2023 年 37 巻 5 号 p. 808-814
今回我々は,人間ドックでの心電図検査でWellens症候群を疑い,通院医療機関との連携によって早期診断,早期治療に成功した症例を経験した.症例は60代男性,狭心症と慢性腎臓病にて通院治療を受けていた.人間ドック心電図検査において前回記録にはなかった二相性T波がV3-5誘導に認められた.人間ドック受診時に胸痛はなかったが,1ヵ月前から時々朝に胸痛を自覚していた.Wellens症候群を疑い通院医療機関への早期受診を勧めた.冠動脈造影にて左前下行枝近位部に高度狭窄が認められ,同部位に経皮的冠動脈インターベンションが実施された.経過は良好,心電図は2ヵ月後に正常化した.

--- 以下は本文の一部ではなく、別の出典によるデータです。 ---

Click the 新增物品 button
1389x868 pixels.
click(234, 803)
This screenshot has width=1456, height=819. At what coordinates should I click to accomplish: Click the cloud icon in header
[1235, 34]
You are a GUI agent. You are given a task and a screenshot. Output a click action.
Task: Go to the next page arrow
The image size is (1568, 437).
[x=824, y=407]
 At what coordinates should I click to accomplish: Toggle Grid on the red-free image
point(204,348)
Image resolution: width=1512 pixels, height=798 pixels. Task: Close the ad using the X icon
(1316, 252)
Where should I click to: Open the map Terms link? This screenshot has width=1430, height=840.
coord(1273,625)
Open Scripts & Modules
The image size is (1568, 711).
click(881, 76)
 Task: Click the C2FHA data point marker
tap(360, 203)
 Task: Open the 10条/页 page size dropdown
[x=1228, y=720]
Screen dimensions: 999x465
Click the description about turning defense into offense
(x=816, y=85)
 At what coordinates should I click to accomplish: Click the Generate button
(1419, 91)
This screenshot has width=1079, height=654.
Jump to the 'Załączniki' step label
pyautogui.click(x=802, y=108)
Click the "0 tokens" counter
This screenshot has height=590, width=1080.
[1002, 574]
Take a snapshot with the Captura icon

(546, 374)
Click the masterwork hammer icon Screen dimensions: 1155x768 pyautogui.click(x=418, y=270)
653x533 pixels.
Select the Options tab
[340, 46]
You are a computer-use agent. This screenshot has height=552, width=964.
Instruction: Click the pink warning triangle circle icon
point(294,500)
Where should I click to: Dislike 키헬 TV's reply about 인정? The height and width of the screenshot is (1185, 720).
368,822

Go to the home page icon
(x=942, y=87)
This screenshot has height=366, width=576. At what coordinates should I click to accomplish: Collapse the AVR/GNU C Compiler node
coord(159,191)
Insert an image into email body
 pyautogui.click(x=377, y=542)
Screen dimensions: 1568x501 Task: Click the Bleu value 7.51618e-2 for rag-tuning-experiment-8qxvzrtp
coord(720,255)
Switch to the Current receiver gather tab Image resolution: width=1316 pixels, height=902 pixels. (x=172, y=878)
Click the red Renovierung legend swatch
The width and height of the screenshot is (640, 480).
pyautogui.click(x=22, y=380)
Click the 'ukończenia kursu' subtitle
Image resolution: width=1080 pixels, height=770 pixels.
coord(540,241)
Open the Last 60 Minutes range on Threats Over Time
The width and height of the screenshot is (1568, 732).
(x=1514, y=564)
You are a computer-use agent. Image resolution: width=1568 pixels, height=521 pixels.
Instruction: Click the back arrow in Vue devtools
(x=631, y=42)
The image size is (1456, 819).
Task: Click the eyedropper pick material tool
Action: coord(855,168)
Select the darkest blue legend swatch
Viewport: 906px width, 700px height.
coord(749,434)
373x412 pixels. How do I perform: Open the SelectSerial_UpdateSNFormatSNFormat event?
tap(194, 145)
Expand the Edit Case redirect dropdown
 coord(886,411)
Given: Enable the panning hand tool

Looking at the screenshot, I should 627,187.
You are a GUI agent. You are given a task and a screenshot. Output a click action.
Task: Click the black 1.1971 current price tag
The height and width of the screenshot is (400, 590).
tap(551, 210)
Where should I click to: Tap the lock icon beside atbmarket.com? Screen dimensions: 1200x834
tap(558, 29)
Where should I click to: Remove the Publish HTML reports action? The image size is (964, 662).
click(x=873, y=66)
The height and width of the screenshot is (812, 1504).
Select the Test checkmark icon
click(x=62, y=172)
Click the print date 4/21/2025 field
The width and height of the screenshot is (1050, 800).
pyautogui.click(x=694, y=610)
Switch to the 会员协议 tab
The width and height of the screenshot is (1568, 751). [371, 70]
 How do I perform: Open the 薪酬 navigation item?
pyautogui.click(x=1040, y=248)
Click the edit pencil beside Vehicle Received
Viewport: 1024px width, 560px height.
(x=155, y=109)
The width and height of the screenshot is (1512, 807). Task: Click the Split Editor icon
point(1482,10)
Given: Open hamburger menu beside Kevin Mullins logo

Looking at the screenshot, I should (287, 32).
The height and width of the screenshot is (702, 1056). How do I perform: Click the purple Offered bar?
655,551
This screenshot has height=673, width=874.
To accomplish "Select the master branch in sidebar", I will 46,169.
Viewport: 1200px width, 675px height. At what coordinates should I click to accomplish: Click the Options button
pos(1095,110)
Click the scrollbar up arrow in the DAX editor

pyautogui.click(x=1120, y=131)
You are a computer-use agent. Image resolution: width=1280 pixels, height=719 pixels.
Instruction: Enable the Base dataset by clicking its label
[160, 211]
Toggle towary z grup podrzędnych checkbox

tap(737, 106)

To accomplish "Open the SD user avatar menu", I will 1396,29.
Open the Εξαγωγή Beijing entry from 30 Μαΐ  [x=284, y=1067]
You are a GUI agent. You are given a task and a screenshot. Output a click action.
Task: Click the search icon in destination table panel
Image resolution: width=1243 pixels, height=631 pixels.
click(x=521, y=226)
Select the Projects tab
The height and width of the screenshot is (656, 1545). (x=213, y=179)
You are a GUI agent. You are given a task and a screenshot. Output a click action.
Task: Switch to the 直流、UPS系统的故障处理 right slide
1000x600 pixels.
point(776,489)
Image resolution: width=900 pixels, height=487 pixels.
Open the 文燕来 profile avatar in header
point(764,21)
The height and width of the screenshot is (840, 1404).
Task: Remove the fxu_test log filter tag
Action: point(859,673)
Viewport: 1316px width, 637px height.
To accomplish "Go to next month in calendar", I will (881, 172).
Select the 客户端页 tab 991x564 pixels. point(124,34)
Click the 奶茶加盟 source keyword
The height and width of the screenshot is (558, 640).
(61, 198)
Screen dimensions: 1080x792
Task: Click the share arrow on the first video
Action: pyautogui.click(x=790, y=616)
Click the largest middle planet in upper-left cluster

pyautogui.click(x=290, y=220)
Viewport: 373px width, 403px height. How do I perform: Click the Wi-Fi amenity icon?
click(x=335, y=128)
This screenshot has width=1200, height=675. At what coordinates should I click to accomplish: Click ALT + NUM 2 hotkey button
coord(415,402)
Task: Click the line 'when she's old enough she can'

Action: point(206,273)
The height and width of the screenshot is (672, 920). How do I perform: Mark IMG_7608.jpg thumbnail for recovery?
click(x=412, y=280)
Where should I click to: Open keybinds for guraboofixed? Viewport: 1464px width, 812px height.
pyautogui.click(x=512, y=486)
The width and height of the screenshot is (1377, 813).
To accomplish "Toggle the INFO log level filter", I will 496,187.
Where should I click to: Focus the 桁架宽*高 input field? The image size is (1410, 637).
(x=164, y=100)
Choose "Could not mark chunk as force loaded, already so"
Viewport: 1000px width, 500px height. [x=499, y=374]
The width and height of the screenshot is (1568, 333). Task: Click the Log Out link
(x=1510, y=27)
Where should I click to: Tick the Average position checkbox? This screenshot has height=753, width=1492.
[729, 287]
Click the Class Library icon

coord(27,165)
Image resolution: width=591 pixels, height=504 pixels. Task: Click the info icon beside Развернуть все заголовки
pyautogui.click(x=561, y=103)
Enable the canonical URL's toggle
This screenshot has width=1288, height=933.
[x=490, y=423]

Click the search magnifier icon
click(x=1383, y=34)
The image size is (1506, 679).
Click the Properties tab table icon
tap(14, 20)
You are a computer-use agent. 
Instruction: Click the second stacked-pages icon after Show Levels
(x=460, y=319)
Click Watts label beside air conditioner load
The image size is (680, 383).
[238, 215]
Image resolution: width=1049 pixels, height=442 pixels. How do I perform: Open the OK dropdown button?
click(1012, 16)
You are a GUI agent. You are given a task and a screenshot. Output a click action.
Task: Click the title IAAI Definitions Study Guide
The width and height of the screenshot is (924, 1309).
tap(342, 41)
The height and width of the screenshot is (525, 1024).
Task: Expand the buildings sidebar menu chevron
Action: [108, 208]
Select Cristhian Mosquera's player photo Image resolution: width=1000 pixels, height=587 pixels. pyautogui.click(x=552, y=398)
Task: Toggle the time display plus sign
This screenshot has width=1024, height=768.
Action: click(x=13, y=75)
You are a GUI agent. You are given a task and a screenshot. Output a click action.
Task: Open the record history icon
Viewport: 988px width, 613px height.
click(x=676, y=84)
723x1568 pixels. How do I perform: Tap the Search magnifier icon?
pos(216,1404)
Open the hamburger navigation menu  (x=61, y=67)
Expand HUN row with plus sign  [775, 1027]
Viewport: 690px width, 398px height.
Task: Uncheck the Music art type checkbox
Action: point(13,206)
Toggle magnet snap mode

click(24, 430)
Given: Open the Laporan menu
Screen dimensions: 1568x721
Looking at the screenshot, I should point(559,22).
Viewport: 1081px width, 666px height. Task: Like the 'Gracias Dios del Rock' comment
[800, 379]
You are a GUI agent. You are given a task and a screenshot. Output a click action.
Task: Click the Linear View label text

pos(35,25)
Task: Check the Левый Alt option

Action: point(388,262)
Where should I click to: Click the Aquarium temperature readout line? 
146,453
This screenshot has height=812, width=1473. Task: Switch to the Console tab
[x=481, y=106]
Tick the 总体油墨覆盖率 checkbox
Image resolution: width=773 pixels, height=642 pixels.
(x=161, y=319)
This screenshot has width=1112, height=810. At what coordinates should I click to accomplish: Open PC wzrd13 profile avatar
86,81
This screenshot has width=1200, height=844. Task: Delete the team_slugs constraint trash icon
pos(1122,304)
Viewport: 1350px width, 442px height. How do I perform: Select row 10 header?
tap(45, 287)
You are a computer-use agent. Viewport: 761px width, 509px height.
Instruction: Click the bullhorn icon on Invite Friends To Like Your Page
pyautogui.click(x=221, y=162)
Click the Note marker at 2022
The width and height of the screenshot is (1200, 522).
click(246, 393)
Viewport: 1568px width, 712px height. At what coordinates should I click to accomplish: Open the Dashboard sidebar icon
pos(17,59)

Wellens症候群は,不安定狭心症の一種であり,胸痛がない時間帯のV2-3誘導における深い陰性T波あるいは二相性T波を特徴とする.前下行枝近位部に高度の狭窄病変が存在し,血行再建治療なしでは数日から数週以内に75%が広範前壁梗塞を発症する.この心電図変化は時に非特異的変化として見過ごされることがあることから,循環器内科,救急診療科領域では注意喚起がなされてきた.
人間ドックでの心電図判読に際してもWellens症候群を見過ごさないようにせねばならない.前胸部誘導にT波の変化を認めた際には,受診者の胸部症状を確認するとともに,過去の心電図波形との比較検討を行うことが大切である.